On May 7, 2025, Turning Point Brands, Inc. (the “Company”) issued a press release announcing its financial results for the first quarter ended March 31, 2025. A copy of the press release is attached as Exhibit 99.1 to this Current Report on Form 8-K.

The information in this Current Report on Form 8-K and the Exhibit attached hereto shall not be deemed to be "filed" for the purposes of Section 18 of the Securities Exchange Act of 1934, as amended, or otherwise subject to the liabilities of that section.
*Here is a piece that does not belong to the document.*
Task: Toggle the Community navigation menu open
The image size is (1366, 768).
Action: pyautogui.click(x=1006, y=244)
Such information will not be incorporated by reference into any registration statement filed by the Company under the Securities Act of 1933, as amended, unless specifically identified therein as being incorporated by reference.

Item 7.01. Regulation FD Disclosure.

On May 7, 2025, the Company posted an investor presentation with supplemental information for the quarter ended March 31, 2025 to the investor relations section of its website at the following link https://www.turningpointbrands.com/investor-relations/events-and-presentations.
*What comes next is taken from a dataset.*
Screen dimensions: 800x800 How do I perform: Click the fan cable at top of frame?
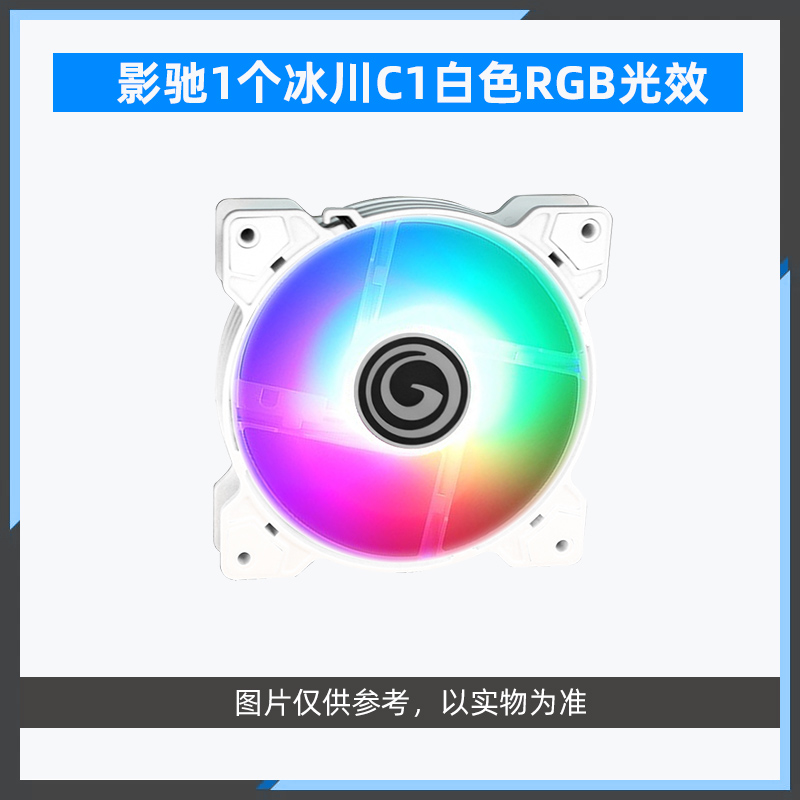(x=338, y=218)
The information furnished under Item 7.01 of this Current Report on Form 8-K, including the referenced investor presentation, is being furnished and shall not be deemed “filed” for purposes of Section 18 of the Securities Exchange Act of 1934, as amended (the “Exchange Act”), or incorporated by reference in any filing under the Securities Act of 1933, as amended or the Exchange Act, except as shall be expressly set forth by specific reference in such a filing.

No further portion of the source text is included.